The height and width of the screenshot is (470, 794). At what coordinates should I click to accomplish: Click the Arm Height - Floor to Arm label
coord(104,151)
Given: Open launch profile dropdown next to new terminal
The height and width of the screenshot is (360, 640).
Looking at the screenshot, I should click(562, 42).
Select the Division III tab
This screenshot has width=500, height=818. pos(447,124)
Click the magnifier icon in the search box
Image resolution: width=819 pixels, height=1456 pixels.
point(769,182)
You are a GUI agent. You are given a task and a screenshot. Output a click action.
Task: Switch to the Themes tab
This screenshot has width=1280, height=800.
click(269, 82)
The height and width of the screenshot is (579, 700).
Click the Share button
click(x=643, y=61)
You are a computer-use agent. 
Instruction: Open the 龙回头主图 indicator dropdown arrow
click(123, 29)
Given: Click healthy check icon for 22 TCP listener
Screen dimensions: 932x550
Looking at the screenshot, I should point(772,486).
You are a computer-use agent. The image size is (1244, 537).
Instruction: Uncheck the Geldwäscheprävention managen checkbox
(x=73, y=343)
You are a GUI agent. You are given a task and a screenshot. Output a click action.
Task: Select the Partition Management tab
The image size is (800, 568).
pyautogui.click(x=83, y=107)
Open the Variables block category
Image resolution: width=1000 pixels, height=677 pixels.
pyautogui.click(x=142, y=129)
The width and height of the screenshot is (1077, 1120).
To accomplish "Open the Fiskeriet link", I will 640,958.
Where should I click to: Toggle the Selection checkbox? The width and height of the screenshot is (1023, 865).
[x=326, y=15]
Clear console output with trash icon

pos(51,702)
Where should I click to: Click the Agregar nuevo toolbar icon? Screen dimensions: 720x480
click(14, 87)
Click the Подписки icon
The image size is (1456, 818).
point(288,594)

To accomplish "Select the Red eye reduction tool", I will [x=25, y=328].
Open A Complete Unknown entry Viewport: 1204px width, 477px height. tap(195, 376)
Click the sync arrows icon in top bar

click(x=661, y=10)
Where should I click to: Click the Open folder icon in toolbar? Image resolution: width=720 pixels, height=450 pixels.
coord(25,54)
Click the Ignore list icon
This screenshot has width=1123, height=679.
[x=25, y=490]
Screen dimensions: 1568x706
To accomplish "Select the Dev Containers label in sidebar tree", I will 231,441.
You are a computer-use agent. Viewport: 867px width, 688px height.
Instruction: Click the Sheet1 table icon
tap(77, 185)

========

How to complete this task » Your task is to retype, exactly and only, the lines from the one with "Where should I click to: Toggle" through the final line above.

Solution to this problem »
Where should I click to: Toggle the Selection checkbox? The width and height of the screenshot is (1023, 865).
[x=326, y=15]
Clear console output with trash icon

pos(51,702)
Where should I click to: Click the Agregar nuevo toolbar icon? Screen dimensions: 720x480
click(14, 87)
Click the Подписки icon
The image size is (1456, 818).
point(288,594)

To accomplish "Select the Red eye reduction tool", I will [x=25, y=328].
Open A Complete Unknown entry Viewport: 1204px width, 477px height. tap(195, 376)
Click the sync arrows icon in top bar

click(x=661, y=10)
Where should I click to: Click the Open folder icon in toolbar? Image resolution: width=720 pixels, height=450 pixels.
coord(25,54)
Click the Ignore list icon
This screenshot has width=1123, height=679.
[x=25, y=490]
Screen dimensions: 1568x706
To accomplish "Select the Dev Containers label in sidebar tree", I will 231,441.
You are a computer-use agent. Viewport: 867px width, 688px height.
Instruction: Click the Sheet1 table icon
tap(77, 185)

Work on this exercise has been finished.